**Texto proporcionado:**

**********

El odio, por antonomasia, es la fuerza destructora de la vida. Su fluir a través de los seres que lo cultivan siembra signos deformantes e irreversibles. Genera esa violencia enquistada que envilece el alma, pero paralelamente su fuerza corrosiva va conformando un estereotipo físico en el cual, junto al declive mental y emocional, se adiciona una gestualidad característica y hasta un olor singular. Todo se denota en el abotagamiento facial, en la sudoración delatora, en los balbuceos expresivos y en la degradación turbia de la mirada. Algunos rostros con los cuales nos topamos en el cotidiano caminar nos muestran ese perfil, pero es lógico que en este momento el lector se sienta impulsado a optar por una obvia tentación asociativa.
Las recientes imágenes del tácito personaje muestran la hecatombe que lo corroe. Ya las capas superpuestas de cremas correctoras y el teñido burdo de la pelambre, lejos de lograr el efecto refrescante, solo logran destacar abultamientos y deformaciones. Las altas dosis analgésicas potencian los estructurales desvaríos y la psiquis aberrada se exorbita en sus expresiones patéticas: la mentira a flor de labios, la manipulación reiterada, la cantinela agresiva, la invocación mitómana de virtudes propias, y por supuesto, la pátina sudorosa, el rictus labial, la delatora expresión de cejas y el socorrido burladero de ridiculeces anecdotarias. Ese cuadro dantesco, el cual lamentablemente no conoció Oscar Wilde para recrear una variante del famoso Dorian Gray, con seguridad para muchos televidentes ha llegado a ser algo mas que una percepción audiovisual, dado que de las imágenes y secuencias que lo componen emana una suerte de halo que trastoca lo visual y pudiese alcanzar inclusive lo olfativo, creándonos la certeza de un algo que proviene de los mas oscuros vericuetos del ser que observamos en sus patológico discurrir.

**********

Registros de una colección

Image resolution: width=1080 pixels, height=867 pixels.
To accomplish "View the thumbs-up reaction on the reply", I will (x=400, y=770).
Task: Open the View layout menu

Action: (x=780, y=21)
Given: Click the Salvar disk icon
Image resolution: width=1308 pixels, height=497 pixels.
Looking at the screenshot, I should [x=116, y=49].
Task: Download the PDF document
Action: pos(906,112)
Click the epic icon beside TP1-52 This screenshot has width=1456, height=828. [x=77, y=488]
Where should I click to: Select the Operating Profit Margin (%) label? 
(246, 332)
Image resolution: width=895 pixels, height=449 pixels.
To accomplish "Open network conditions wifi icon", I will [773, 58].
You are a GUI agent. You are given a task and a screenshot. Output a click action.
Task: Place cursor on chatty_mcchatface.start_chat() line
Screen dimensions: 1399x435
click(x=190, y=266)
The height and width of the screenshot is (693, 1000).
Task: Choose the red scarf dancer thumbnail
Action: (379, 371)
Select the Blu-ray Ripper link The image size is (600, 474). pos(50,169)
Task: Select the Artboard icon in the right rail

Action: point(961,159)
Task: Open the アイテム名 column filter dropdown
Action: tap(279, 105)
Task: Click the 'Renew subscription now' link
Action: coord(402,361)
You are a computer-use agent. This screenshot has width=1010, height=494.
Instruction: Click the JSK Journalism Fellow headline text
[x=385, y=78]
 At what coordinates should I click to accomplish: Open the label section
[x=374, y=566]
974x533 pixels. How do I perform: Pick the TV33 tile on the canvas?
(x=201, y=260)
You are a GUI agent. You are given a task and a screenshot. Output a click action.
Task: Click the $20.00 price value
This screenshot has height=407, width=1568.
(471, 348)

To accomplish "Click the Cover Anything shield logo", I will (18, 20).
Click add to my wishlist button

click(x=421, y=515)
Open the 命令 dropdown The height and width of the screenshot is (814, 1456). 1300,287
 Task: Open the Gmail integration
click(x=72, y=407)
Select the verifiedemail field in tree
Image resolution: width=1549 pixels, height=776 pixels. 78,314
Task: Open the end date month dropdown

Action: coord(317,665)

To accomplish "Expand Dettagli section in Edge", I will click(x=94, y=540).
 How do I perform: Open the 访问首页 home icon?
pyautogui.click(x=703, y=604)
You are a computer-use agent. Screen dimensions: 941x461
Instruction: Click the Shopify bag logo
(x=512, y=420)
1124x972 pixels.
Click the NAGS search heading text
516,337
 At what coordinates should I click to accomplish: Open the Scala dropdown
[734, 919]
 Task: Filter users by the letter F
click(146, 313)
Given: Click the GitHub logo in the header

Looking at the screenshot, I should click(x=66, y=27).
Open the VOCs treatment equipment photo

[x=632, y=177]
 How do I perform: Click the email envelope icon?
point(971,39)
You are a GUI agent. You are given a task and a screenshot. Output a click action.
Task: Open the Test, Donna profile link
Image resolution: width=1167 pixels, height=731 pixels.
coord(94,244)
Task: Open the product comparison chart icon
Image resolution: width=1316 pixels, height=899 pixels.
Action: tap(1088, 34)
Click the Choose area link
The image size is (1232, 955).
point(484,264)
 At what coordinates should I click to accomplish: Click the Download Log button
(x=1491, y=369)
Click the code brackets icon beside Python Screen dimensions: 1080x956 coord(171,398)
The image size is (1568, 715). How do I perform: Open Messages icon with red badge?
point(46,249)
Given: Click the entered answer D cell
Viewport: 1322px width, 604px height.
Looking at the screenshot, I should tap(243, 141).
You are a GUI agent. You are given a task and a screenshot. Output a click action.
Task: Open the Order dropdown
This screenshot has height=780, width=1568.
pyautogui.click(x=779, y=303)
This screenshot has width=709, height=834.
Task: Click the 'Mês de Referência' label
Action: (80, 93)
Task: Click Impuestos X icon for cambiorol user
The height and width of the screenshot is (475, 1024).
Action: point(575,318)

**********

**Objetivo del ejercicio:** Prosigue el texto sobre el odio y su huella en el cuerpo a partir de su última oración.

**Resultado de la tarea:**
Si, ciertamente; ese personaje que ha degradado la nación en los últimos trece años, no solo ha desarrollado la somatización de sus abominaciones interiores, sino que con deliberada perversión, al verse y sentirse prisionero de las mismas, ha tratado de ejecutar una forma genocida de venganza histórica fecundando las simientes del odio como nutriente vivencial en la sociedad. Las potencialidades constructivas que subyacen en el alma nacional han prevalecido, pero la huella de esa matriz disolvente ya la percibimos en muchas caras y demasiados gestos. Para infortunio de la sociedad, esa cátedra de perversión ha generado una onda continua en su acción disolvente y como evidencia dolorosa e irrefutable de ello tenemos el panorama de salvajismo y criminalidad que se ha incrustado en todos los rincones del país. A ello se agregan las persecuciones, las amenazas, los vejámenes y los insultos que han sufrido tanto sencillos ciudadanos, como dirigentes institucionales de la sociedad civil, usándose para ello claques donde se asocian patotas hamponiles con matones caribeños expresamente importados. Pero si fuese poco, en los estertores de su ritual definitivo, él tiende sus manos con fuerza agónica y se hermana con otros capitostes de la maldad y la guerra buscando sumergir al país en el torbellino de la sangre.
Pero ese intensificado brote de putrefacción solo puede explicarse a través de una realidad incontrovertible. El hervor de podredumbre se intensifica porque se presiente en el horizonte el advenimiento de un huracán purificador y sus anunciadoras ráfagas de esperanza y transparencia hacen que la desesperación cunda en las sentinas del odio. El reacomodo, la pugna y la traición son el diario devenir en las madrigueras, y por ello se remueven las bajezas y se derraman los cargamentos pútridos. Todo presagia una implosión de basuras e infamias, pero la nación se empinara por encima del magma infecto, el detritus será fagocitado por las costras que la Providencia reserva para el mal y comenzará la indetenible lucha de la regeneración y la luz.